Vuelos a Atlanta. La belleza natural, así como la
diversidad de la vida animal y vegetal de muchos humedales
hacen que sean lugares de destino turístico ideales.
Muchos de los sitios más notables están protegidos
como parques nacionales o bienes del Patrimonio Mundial y
son capaces de generar ingresos apreciables por concepto de
turismo y usos recreativos. En algunos países estos
ingresos representan un componente importante de la economía
nacional.
Atlanta está ubicada al noroeste de Giorgia y bordeada,
al oeste, por el río Chattahoochee y al este por Stone
mountain, una formación rocosa que guarda también
un parque. En el siglo pasado fue uno de los principales estados
impulsores y defensores de la esclavitud.
La pesca recreativa en aguas dulces depende enteramente de
humedales. En los EE.UU. se ha estimado que la mitad de las
capturas en aguas marinas están asociadas también
a humedales. La pesca recreativa puede generar ingresos apreciables:
en los EE.UU. más de 45 millones de personas practican
esta actividad y gastan un total de 24.000 millones de dólares
anuales en esta afición.
Salta a la vista que en Atlanta hay toda una serie de actividades
recreativas asociadas a humedales que generan ingresos en
los planos local y nacional, como la navegación deportiva
y otros deportes acuáticos, la caza, la observación
de especies silvestres e incluso el arte y la literatura.
Por ejemplo, los nenúfares de Monet han inspirado a
millones de artistas. Más de 60 millones de personas
observan aves migratorias y 3,2 millones cazan patos y ánsares
en América del Norte (Canadá, EE.UU. y México);
en conjunto generan actividades económicas valoradas
en 20.000 millones de dólares EE.UU. por año.
Los países del Caribe dependen de sus playas y arrecifes
para atraer a millones de visitantes al año; su industria
turística se valoró en 8.900 millones de dólares
EE.UU. en 1990, equivalentes a la mitad de su PNB (producto
nacional bruto).
En Australia, en el Parque Marino de la Gran Barrera de
Arrecifes se registraron 1,6 millones de días/ visitante
en 1997, valorados en más de 540 millones de dólares
EE.UU., en tanto que en el más remoto Parque Nacional
de Kakadu se ingresan 800.000 dólares EE.UU. al año
por concepto de entradas de visitantes.
En el Parque Nacional de Bonaire en las Antillas Neerlandesas,
los buceadores pagan una entrada de 10 dólares cada
año, que sufraga los gastos de funcionamiento del
parque, y se estima que sus demás gastos aportan
un total de 30 millones de dólares EE.UU. por año
a la economía de las islas.
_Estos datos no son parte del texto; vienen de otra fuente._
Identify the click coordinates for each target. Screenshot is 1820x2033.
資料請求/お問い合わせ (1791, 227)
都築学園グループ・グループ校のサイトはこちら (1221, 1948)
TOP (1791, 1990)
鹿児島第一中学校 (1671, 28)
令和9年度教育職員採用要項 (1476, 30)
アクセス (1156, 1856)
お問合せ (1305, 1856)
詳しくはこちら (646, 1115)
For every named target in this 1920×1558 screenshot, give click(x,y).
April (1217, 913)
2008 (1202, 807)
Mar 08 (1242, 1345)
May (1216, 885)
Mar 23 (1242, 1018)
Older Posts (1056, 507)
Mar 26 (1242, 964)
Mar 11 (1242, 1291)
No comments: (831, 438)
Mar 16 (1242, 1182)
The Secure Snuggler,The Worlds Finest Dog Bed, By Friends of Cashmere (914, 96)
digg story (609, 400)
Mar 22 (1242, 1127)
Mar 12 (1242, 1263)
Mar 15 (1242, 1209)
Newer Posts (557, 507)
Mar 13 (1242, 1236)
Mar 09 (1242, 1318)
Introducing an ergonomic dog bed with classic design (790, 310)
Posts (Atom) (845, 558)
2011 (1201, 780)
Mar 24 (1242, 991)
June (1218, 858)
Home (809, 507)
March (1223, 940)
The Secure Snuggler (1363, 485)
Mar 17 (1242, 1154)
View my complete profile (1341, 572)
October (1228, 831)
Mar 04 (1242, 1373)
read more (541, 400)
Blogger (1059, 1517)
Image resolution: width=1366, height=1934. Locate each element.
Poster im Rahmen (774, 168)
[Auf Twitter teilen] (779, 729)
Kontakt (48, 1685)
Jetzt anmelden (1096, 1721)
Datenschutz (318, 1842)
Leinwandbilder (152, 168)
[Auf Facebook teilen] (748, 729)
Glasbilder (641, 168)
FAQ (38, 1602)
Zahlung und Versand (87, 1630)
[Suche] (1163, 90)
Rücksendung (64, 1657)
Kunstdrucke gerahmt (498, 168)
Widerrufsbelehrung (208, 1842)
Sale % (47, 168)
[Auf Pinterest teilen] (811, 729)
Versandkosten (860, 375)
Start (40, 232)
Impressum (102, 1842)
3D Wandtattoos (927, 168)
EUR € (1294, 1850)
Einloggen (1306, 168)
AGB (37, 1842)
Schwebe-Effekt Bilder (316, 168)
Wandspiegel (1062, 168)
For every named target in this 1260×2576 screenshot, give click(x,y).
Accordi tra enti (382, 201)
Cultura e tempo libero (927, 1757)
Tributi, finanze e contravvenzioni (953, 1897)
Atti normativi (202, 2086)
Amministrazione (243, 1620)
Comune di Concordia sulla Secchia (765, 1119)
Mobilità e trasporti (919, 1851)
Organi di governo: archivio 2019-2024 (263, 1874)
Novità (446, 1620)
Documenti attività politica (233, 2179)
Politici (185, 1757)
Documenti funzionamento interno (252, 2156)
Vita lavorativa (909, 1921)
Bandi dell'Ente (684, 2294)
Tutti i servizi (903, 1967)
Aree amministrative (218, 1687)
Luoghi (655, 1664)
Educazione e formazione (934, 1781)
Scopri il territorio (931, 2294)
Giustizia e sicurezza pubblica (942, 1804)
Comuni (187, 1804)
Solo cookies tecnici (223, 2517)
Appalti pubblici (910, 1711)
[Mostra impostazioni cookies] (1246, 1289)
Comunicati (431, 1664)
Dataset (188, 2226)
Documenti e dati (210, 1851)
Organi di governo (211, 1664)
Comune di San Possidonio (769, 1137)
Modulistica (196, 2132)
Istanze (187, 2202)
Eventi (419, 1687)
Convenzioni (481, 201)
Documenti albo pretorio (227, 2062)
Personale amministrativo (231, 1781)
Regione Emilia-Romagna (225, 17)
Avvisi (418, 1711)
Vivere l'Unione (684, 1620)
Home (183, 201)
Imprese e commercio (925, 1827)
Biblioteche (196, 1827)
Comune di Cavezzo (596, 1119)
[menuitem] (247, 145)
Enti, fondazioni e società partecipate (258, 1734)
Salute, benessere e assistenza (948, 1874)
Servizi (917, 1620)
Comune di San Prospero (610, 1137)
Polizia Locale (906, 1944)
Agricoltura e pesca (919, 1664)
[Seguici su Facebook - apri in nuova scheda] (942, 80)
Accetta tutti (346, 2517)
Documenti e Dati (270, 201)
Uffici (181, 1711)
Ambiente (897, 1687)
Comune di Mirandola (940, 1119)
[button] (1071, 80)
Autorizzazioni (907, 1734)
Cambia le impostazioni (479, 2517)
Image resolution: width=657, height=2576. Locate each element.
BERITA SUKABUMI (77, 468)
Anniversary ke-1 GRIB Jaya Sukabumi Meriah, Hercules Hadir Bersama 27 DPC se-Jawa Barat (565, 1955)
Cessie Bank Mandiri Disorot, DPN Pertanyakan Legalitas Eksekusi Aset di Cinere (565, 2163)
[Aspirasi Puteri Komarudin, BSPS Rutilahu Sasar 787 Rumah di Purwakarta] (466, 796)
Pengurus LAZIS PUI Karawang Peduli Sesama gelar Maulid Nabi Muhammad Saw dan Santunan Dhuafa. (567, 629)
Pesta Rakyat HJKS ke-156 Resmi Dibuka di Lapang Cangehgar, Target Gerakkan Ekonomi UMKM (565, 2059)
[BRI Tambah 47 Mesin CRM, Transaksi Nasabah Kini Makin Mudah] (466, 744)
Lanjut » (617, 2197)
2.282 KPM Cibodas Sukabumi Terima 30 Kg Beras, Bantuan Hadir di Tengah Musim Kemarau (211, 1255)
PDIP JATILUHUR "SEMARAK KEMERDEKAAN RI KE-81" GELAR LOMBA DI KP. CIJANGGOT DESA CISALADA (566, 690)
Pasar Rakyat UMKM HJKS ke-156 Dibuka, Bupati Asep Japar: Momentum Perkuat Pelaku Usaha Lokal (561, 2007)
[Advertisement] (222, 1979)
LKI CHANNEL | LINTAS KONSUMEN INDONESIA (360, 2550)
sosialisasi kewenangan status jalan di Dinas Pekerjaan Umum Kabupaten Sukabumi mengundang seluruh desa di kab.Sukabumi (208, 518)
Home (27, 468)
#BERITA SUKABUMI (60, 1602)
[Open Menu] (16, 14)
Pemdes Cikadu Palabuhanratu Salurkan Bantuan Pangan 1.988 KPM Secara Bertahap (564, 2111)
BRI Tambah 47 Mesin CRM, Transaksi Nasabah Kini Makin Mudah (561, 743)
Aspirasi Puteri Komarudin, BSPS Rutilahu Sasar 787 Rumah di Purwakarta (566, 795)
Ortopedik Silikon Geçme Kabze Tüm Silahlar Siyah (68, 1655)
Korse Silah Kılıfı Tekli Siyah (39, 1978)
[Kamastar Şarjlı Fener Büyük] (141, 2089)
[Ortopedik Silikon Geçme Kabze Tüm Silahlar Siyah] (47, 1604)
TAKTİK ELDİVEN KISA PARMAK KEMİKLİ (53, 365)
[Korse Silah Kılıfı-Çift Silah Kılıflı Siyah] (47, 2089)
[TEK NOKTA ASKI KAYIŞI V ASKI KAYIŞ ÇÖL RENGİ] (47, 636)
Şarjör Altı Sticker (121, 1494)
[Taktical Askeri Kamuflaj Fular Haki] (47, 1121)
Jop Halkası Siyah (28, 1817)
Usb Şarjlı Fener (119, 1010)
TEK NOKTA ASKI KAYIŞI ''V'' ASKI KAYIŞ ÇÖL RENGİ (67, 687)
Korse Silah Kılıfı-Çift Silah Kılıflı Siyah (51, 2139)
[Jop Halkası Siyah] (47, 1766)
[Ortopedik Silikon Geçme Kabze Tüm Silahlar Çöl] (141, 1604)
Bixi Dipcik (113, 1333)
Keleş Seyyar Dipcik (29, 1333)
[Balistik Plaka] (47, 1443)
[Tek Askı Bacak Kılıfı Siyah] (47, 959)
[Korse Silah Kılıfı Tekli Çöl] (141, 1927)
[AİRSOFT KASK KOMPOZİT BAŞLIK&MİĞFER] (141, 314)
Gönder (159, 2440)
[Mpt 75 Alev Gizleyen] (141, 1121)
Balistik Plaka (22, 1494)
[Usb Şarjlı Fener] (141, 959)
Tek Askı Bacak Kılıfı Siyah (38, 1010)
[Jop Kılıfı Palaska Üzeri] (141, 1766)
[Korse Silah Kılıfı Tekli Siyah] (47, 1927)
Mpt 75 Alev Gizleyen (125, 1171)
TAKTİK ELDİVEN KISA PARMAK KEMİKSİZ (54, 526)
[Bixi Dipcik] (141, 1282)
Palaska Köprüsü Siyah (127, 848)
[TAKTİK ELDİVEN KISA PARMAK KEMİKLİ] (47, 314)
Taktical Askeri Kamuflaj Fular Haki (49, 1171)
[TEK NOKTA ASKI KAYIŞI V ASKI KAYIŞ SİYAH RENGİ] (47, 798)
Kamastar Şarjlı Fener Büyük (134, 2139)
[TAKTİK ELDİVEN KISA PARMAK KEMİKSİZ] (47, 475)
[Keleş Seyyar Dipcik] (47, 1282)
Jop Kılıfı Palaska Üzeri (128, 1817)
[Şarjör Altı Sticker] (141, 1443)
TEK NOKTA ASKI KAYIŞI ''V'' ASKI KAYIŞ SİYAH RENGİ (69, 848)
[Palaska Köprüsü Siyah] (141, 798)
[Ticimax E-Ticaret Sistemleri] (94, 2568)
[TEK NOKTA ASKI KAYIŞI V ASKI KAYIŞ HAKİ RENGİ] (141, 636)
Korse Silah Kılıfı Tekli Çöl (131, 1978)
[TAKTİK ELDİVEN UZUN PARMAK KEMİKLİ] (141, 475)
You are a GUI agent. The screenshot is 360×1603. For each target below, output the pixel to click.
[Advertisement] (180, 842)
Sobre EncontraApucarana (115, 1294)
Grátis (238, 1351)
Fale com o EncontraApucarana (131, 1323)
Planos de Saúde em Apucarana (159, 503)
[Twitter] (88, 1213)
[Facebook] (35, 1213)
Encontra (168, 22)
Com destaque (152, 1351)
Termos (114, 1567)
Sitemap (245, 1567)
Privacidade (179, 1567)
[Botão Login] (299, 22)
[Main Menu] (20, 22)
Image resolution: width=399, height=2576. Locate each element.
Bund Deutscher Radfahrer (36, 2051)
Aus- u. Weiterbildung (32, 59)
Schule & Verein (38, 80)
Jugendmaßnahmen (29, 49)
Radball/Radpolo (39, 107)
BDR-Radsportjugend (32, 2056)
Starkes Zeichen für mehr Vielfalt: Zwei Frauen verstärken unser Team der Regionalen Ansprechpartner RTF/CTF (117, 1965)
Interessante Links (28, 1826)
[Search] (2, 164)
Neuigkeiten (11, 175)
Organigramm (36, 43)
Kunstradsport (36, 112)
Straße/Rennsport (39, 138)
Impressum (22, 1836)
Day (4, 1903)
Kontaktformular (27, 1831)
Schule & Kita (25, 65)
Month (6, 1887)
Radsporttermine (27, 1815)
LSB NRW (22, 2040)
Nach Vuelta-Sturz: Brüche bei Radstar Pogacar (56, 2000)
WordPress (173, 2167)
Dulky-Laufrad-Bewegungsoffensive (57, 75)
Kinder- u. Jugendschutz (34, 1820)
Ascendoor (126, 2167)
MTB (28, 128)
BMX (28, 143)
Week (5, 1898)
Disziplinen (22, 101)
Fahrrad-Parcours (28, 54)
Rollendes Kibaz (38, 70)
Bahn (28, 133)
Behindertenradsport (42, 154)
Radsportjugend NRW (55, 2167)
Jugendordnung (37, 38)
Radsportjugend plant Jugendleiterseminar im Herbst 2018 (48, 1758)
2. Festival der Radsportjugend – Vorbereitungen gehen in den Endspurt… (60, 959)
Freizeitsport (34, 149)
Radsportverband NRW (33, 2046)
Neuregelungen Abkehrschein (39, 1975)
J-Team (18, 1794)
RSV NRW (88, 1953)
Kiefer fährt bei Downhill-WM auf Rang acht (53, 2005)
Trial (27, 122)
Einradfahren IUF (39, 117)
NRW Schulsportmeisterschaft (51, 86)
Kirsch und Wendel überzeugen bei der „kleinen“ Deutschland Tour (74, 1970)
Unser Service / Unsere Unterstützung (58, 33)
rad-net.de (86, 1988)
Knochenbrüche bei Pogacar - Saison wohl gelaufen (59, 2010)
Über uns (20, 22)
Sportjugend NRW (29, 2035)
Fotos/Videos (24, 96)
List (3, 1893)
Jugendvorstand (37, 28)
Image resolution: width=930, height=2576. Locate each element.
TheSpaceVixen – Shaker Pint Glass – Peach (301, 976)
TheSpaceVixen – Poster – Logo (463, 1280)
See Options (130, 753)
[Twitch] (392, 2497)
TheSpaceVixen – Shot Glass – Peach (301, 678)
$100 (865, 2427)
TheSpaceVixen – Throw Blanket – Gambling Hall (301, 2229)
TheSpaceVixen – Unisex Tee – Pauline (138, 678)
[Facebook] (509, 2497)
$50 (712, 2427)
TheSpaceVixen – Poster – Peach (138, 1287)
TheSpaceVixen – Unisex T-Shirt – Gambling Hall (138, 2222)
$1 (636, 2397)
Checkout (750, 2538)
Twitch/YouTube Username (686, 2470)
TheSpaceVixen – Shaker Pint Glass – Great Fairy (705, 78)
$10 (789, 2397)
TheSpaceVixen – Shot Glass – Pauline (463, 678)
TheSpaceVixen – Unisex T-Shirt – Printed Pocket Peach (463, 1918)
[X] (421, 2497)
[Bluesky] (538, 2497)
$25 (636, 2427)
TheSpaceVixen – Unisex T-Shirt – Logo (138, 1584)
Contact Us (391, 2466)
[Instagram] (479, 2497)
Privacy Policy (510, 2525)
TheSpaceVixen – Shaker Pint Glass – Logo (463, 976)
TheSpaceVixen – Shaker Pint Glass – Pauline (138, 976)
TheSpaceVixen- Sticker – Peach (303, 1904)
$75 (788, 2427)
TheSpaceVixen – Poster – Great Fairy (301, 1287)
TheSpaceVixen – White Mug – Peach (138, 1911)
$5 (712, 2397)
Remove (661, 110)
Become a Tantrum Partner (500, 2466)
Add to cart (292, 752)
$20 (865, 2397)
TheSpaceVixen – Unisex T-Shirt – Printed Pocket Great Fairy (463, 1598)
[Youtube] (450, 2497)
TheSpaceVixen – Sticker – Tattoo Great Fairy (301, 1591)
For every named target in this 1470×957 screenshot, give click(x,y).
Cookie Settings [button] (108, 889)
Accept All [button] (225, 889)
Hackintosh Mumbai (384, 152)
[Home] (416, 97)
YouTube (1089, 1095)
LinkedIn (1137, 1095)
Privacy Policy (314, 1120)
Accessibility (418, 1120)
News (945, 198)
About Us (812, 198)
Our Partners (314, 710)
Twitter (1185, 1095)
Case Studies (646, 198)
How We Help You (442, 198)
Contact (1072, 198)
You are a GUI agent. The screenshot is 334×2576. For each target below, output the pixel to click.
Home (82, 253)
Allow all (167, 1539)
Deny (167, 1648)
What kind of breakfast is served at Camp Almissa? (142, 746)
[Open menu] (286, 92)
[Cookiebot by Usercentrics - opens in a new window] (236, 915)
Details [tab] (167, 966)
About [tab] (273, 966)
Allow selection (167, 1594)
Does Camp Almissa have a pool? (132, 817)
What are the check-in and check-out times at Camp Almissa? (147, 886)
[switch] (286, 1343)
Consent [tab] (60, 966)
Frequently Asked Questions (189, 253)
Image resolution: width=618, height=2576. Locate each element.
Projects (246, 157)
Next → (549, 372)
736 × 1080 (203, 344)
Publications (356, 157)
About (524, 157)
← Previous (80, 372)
Análogamente,
una pequeña área marina protegida en las Islas
Caimán atrae a 168.000 buceadores por año,
que gastan unos 53 millones de dólares EE.UU. El
turismo genera por lo menos 800 millones de dólares
EE.UU. al año en la zona de humedales de los Cayos
de la Florida.
Hay varios humedales de gran valor recreativo a los que no
se puede asignar un valor monetario fácilmente porque
los visitantes los utilizan sin hacer desembolsos directos.
Unos investigadores que aplicaron técnicas económicas
para determinar cómo el público "valora"
la zona de humedales de los Norfolk Broads en el Reino Unido
estimaron que su valor recreativo para los usuarios ascendía
a 32,5 millones de dólares EE.UU. por año para
las personas asentadas cerca de los Broads y a 12,9 millones
por año para quienes vivían más lejos.
El valor educativo de los humedales no es una función
"recreativa" en sentido estricto, pero está
estrechamente relacionada con ella: en todo el mundo hay
muchos centros y programas de educación sobre los
humedales en cuyo marco el público en general y alumnos
de escuelas primarias en particular participan en actividades
prácticas en los humedales locales; estas actividades
trascienden las fronteras entre la educación y la
recreación.
Waterwatch Australia es un programa de base comunitaria
con 50.000 voluntarios divididos en 1.800 grupos de todo
el país que vigilan la calidad del agua de los ríos
locales. Empleando equipo sencillo pero eficaz de monitoreo
del agua el público en general y alumnos de escuelas
primarias pueden comprender mejor conceptos ambientales
mediante actividades prácticas y al mismo tiempo
contribuir apreciablemente a la conservación de la
cuenca hidrográfica local. Se prevé que 350.000
visitantes acudan anualmente a un nuevo complejo de humedales
de 40 hectáreas situado en el corazón de Londres.
El complejo, creado a partir de una serie de embalses, comprende
30 lagos, pantanos, paseos construidos con tablas, observatorios
y senderos, así como un centro de exposiciones en el
que se educará al público respecto de las funciones
y los valores de los ecosistemas de humedales, cuestiones
concernientes a la biodiversidad y otros asuntos ambientales
en un medio eminentemente recreativo.